La escuela como mecanismo de desigualdad
¿Es lícito subvencionar colegios privados de élite cuando existen escolares de barrios pobres que asisten a clase en barracones y la mayoría de las escuelas públicas están aún mal equipadas? Este periódico se ha hecho eco la última semana de la polémica creada por la decisión de la consejera de Enseñanza de la Generalitat, Carme Laura Gil, de subvenionar a siete colegios de élite de Barcelona. En un primer momento, se enrocó en su posición y optó por la actitud de sostenella y no emendalla. Pero, poco a poco, parece haber comprendido que, cuando menos, su decisión rompe el mínimo sentido del decoro y es poco presentable desde el punto de vista de la equidad social.
¿Por qué el Estado, que tiene su propia red gratuita de escuelas públicas y concertadas, debe subvencionar con fondos públicos escuelas de élite cuya existencia responde, fundamentalmente, al deseo de diferenciación social por parte de los padres que envían a sus hijos a esos colegios? No es pregunta de respuesta fácil, pero en todo caso vale la pena recordar los argumentos manejados en la última reforma fiscal del Gobierno de José María Aznar para suprimir la deducción de los gastos privados en salud. Se dijo, y me parece bien, que no tenía sentido favorecer a los más ricos cuando el Estado suministra ya una buena sanidad financiada con fondos públicos.
Volviendo a la medida comentada, ¿qué criterio deberíamos utilizar para juzgar la deseabilidad de las políticas educativas? Una forma adecuada es ver si contribuyen a aumentar o a disminuir la igualdad de oportunidades de los individuos para enfrentarse a la vida. No hablo de la igualdad de renta, sino de oportunidades. Cómo le va en la vida a una persona depende de factores que tienen que ver con el esfuerzo personal, pero también con el hecho de si la sociedad ha ofrecido o no iguales oportunidades a los individuos para enfrentarse a esa carrera. Una sociedad decente tiene que asegurar a todos sus ciudadanos, sea cual sea la cuna en la que hayan nacido, los bienes que, como la educación, forman parte de las condiciones que aseguran esa igualdad de oportunidades.
A la vista de las condiciones físicas y de medios pedagógicos en las que desenvuelven su labor la mayor parte de las escuelas públicas, la decisión de conceder subvenciones a los colegios privados mencionados no parece cumplir ese principio de igualdad de oportunidades. Las escuelas con una relativa alta proporción de estudiantes pobres e inmigrantes tienen más probabilidad de estar en barracones, de tener menos aulas y más alumnos por clase, de no tener ordenadores y no estar conectadas a Internet, así como de tener profesores menos motivados y formados en nuevas tecnologías.

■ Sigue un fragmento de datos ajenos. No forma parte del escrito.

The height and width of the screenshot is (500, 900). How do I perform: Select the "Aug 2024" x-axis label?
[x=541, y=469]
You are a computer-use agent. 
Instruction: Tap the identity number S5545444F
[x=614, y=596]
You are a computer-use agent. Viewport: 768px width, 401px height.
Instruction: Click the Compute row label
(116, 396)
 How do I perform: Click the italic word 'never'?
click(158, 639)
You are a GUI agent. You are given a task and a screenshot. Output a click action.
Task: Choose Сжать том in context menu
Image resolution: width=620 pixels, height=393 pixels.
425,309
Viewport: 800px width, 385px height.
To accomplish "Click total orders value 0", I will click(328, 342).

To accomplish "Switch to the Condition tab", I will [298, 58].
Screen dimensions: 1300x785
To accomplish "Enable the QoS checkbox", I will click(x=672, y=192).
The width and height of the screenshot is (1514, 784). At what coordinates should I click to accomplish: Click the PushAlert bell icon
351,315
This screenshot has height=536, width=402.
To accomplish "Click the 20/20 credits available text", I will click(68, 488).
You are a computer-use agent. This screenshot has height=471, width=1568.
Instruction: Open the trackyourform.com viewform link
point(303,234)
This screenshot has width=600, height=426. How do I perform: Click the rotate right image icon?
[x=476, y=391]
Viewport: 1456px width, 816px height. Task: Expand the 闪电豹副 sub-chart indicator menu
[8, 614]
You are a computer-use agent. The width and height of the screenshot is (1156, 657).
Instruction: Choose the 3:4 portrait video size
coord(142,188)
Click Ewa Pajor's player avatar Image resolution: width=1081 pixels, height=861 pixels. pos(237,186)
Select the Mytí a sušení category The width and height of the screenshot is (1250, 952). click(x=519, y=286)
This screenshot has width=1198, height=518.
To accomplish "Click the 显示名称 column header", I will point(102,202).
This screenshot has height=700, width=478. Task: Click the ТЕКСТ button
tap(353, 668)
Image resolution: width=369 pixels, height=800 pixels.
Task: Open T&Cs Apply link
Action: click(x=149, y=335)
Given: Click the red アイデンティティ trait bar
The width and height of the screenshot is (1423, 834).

Caminamos (de prisa) hacia una sociedad más rica, pero también más desigual. Las fuerzas que empujan la nueva economía y la globalización empujan también hacia la desigualdad. La sociedad del conocimiento y de Internet comporta, entre otras cosas, que los ingresos laborales dependen cada vez más de la formación y de las habilidades adquiridas durante el periodo escolar. Si es así, sólo falta que las políticas educativas contribuyan a reducir las oportunidades.
Tenemos que hacer un esfuerzo gigante para mejorar las condiciones físicas de las escuelas públicas, para conectarlas a Internet, para formar a los profesores en las nuevas tecnologías y para reducir el número de estudiantes por clase. Y ese esfuerzo ha de ir especialmente dirigido a las escuelas con mayor proporción de estudiantes con ingresos bajos e inmigrantes.
Pero ese esfuerzo educativo no puede limitarse al interior de las aulas. Numerosos estudios realizados en Norteamérica muestran que el conocimiento adquirido en las clases, y especialmente la capacidad de lectura, se deterioran durante las vaciones de verano. Y de nuevo esta pérdida es mucho mayor, equivalente a tres meses, en los estudiantes de familias de ingresos bajos y de inmigrantes. De ahí que los Estados y el Gobierno federal dediquen crecientes recursos para ayudar a los municipios y comunidades locales a mitigar este efecto de la pobreza mediante actividades extraescolares y programas de vaciones. Aquí la Generalitat y el Gobierno central tendrían que hacer algo parecido.
En un momento en que aumenta la inmigración y las escuelas privadas tienden en muchos casos a rehuir la parte de responsabilidad que les corresponde, la escuela pública queda como el único mecanismo para la integración educativa de los inmigrantes. Esto puede significar un importante deterioro de su calidad. Si es así, las clases medias y trabajadoras que puedan hacerlo sacarán a sus hijos de la escuela pública y ésta quedará para los marginados, convirtiéndose en un instrumento de creación de desigualdad. Éste y no otro es el gran reto para los responsables políticos de la escuela pública.
Antón Costas es catedrático de Política Económica de la UB.